Dingo researcher Kylie Cairns agrees. “It could increase knowledge about the plight of our native animals in Australia and engage the public better in caring for our native animals,” she says. However, “it is more likely that the captive animal population would become domesticated over time and follow selective breeding for easier-to-handle ‘pets’.
“It is unlikely that captive animals kept as pets would be bred in a manner that would allow them to be returned to the wild, or used for rewilding projects, and so their utility for conservation is limited.”
But there’s another question here, too. Apart from the small number of native pet owners we already have, do most people really want to replace their cat or dog with a native animal?

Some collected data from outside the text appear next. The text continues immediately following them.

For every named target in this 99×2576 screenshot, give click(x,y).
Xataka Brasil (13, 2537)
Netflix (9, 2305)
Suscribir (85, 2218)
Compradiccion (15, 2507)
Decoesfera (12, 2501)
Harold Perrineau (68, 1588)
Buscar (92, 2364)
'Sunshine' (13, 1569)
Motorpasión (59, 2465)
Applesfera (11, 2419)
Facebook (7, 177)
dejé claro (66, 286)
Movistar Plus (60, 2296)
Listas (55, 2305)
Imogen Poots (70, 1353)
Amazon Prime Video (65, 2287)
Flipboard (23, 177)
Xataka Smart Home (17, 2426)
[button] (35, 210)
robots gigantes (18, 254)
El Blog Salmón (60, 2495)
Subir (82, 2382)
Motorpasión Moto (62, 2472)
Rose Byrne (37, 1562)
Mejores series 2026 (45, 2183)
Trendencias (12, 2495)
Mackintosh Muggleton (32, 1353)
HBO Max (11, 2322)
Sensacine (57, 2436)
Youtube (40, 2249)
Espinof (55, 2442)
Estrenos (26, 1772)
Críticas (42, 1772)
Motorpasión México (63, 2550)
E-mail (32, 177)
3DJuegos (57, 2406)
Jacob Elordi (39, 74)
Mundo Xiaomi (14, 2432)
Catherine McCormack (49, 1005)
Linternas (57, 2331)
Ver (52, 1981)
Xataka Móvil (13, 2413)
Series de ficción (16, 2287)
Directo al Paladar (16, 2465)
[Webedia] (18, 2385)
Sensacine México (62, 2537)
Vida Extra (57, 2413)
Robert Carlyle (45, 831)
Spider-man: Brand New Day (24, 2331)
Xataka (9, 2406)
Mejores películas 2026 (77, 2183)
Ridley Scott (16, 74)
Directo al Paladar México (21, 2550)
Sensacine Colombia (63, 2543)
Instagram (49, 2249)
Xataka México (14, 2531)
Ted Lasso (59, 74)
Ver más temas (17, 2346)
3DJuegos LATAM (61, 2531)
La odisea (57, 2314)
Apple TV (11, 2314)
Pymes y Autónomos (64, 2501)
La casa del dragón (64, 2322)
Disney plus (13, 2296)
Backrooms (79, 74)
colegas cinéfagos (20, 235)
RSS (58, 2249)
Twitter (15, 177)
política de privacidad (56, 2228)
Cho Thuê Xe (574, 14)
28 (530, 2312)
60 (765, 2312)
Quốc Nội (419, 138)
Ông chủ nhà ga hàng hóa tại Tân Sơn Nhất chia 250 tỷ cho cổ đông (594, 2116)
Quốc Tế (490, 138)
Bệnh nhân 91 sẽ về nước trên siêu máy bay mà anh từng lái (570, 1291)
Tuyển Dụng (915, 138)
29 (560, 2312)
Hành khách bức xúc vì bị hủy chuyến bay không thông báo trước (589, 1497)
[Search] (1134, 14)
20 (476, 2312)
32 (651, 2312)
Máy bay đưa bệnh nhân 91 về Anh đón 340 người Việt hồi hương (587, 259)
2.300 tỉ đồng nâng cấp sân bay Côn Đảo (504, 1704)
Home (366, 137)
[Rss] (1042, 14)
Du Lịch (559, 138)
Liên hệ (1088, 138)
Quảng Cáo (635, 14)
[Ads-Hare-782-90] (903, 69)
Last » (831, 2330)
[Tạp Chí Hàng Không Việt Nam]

In a number of states around Australia you can already obtain licences for keeping quolls, gliders, wallabies and dingoes. Once you have a licence to keep a native animal, most of the time you don’t need a separate licence to breed them.
But in my home state of Victoria, once you spend the hundred dollars on a licence, you need to find someone to sell you an animal. On online sales site Gumtree, there is a waitlist for sugar gliders – and one squirrel glider for sale for $600. Which isn’t always easy.
“The availability of mammals varies widely,” explains Nicholas Petropoulos, a wildlife presenter and breeder. “If you wanted, say, hopping mice or sugar gliders you could find some for sale today. Ringtail or brushtail possums you’d likely have to wait until spring when babies are being weaned. For others, like quolls, you’d likely need to go on a waiting list for a breeder.
“To actually get them you’d join marsupial societies, get to know licenced breeders on social media, and contact zoos about their surplus lists.”
It seems that even if I wanted to replace my cat with a quoll, there are limited systems in place to acquire one. And most people, like me, are probably still uncomfortable with the idea of locking up native animals in our homes.
Perhaps it’s easier to keep them out of sight and out of mind, imagining them in idyllic native surrounds, far from humans, cats or foxes. Although native animal researchers might have significantly different views when it comes to keeping native animals as pets, all agree that not enough is being done to protect them in the wild. Even Archer is adamant that keeping native mammals as pets is just one step in a much larger conservation project – but one that he believes is critical.
“No animal we’ve ever put our arms around has ever gone extinct. They go extinct when we ignore them on the other side of the fence.”